Un grand merci d'avance a tous ceux qui voudrons bien prendre la peine de me répondre


----------



## Flibust007 (3 Avril 2011)

Tu as une solution, toute faite, toute prête, dans mail.
Il suffit de créer une règle de suppression provisoire ou immédiate en fonction de l'expéditeur ou toutes autres éventualités.

==> Mail
==> Préférences
==> Règles

Puis voir image jointe pour suppression immédiate.
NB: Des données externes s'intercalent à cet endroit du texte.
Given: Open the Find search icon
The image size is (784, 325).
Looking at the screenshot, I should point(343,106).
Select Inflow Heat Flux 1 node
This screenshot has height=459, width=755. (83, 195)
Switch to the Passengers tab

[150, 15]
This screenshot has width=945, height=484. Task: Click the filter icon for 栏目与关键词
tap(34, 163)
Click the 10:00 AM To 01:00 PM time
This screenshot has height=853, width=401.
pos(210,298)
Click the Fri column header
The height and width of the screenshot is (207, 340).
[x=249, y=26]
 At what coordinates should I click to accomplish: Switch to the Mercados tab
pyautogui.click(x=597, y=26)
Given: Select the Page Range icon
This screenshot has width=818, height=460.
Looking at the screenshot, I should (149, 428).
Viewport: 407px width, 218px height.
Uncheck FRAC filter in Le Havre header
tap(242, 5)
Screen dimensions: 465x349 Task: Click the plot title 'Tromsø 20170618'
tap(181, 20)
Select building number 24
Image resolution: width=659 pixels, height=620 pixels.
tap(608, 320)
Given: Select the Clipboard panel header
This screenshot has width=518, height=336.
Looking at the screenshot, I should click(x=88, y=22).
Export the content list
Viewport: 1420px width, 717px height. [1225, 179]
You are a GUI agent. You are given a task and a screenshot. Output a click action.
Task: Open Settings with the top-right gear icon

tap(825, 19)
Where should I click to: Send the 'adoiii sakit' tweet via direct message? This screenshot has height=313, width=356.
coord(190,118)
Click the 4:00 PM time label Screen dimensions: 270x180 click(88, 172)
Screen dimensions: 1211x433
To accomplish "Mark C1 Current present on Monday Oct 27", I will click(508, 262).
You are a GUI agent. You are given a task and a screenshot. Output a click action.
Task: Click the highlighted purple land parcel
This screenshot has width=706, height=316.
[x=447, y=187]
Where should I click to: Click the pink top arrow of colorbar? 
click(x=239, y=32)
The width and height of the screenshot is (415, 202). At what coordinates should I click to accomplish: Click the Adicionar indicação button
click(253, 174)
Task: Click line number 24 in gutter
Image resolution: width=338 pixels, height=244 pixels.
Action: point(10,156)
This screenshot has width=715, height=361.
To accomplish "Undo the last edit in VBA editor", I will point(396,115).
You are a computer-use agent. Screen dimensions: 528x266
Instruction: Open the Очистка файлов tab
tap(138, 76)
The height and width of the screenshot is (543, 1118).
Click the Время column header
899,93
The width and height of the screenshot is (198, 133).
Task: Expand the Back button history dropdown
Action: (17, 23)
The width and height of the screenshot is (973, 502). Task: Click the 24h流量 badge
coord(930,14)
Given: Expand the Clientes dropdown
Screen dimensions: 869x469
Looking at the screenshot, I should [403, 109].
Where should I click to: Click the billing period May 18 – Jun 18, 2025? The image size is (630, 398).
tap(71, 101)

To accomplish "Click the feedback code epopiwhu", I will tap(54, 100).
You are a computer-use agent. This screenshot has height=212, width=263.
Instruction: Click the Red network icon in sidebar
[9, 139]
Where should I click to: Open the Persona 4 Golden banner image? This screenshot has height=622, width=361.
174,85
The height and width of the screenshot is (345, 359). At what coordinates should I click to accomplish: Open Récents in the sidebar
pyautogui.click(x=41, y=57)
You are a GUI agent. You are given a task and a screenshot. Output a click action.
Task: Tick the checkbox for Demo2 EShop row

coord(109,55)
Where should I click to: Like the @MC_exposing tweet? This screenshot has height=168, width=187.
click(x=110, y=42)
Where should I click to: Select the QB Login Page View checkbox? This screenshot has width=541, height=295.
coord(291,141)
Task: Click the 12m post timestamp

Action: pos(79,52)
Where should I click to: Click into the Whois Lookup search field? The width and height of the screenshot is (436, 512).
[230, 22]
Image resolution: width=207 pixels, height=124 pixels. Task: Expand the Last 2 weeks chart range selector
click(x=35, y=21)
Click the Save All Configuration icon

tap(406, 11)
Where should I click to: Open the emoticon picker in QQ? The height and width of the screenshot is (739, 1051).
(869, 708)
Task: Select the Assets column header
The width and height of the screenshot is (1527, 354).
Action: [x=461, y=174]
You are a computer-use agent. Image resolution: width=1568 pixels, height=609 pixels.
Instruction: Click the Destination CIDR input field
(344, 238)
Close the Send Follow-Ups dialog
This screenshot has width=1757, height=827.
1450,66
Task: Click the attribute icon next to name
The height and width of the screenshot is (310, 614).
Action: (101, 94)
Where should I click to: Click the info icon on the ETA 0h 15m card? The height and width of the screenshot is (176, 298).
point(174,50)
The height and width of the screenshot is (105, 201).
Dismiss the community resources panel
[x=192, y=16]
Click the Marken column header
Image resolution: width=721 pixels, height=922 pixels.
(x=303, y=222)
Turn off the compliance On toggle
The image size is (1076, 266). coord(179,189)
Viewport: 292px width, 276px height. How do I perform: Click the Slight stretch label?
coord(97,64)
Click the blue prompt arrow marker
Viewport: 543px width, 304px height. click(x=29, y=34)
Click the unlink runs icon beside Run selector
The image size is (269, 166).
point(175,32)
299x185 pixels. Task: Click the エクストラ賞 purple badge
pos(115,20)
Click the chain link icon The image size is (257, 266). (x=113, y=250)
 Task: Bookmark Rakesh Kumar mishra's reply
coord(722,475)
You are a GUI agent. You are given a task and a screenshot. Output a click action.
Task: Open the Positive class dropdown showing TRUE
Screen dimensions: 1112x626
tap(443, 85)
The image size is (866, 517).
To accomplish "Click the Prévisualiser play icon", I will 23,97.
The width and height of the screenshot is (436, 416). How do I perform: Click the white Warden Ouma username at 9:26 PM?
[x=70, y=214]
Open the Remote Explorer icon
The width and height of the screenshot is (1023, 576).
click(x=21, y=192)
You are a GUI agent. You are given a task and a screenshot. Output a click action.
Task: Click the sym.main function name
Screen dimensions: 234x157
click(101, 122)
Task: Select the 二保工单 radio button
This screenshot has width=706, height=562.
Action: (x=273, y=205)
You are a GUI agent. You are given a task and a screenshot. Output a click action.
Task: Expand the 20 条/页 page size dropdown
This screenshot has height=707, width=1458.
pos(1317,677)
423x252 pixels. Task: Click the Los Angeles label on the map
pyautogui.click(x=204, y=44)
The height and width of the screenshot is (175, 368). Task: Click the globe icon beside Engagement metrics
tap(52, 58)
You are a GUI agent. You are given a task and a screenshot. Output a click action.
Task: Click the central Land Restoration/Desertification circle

Ou alors, je n'ai rien compris.


----------



## Anonyme (3 Avril 2011)

Laisse tomber automator...
Passe plutôt à l'AppleScript. Le problème de l'AppleScript, c'est qu'on peut pas faire des trucs genre clic droit ou service.
Dans ce cas là, tu met l'application AppleScript que tu as faite dans ton dock et quand tu veux ajouter un expéditeur dans ta liste noire, tu cliques sur l'application et voilà.
Pour le script, je te laisse chercher un peu...


----------



## Anonyme (3 Avril 2011)

Bonjour,



xcode a dit:


> Le problème de l'AppleScript, c'est qu'on peut pas faire des trucs genre clic droit ou service.


C'est possible, puisqu'il existe une action dans Automator qui permet d'*exécuter un Script AppleScript*.


----------



## Anonyme (3 Avril 2011)

Je sais...
Mais même dans Automator, on peut pas le faire.
Depuis quand on peut modifier le contenu des clics droits dans Mail...
Sous Snow Leopard, il y a aussi les services.


----------



## Anonyme (3 Avril 2011)

xcode a dit:


> Je sais...
> Mais même dans Automator, on peut pas le faire.
> Depuis quand on peut modifier le contenu des clics droits dans Mail...
> Sous Snow Leopard, il y a aussi les services.



Désolée, je n'ai pas mis assez d'explication.
Je voulais dire que c'est possible de créer un service Automator sur Snow Leopard , et que ce service Automator contient une action "Exécuter un Script AppleScript".


----------



## Anonyme (3 Avril 2011)

Quand je parle des services, je veux dir ça : services.png


----------



## Anonyme (5 Avril 2011)

xcode a dit:


> Quand je parle des services, je veux dir ça : services.png



Oui, c'est exactement ça http://static.arstechnica.com/automator-new-service.png

Avec Automator sur Snow Leopard , on peut créer un service pour une application en particulier ("Mail" par exemple).


----------



## Anonyme (5 Avril 2011)

Mais Coma n'a pas forcément SnowL.


----------



## Coma (9 Avril 2011)

Désolé de répondre si tardivement!

Donc pour préciser, oui je suis sous SL

Pour répondre a flibust007:
C'est exactement ce que je souhaite faire mais sans avoir a chaque fois a passer par: 
Mail -> préférences -> règles -> nouvelle règle -> puis paramétrer la règle, l'idée étant de n'avoir qu'un clic a faire et qu'automator fasse le reste. (Via un service)

Pour xcode:
L'intérêt en passant par automator est d'avoir mon script intégré a mail (en créant un service donc) 
Javais imaginé passer en applescript en faisant "executer un script apple script" mais, je ne sais pas si il y a une correspondance entre les variables que j'aurais créé dans automator et celles qui se trouverons alors sur mon script

(par exemple:
Dans automator, si je definit "truc@bidule.com" comme variable "adresse", est ça fonctionnera dans mon script quand je mentionnerrais "adresse" ?)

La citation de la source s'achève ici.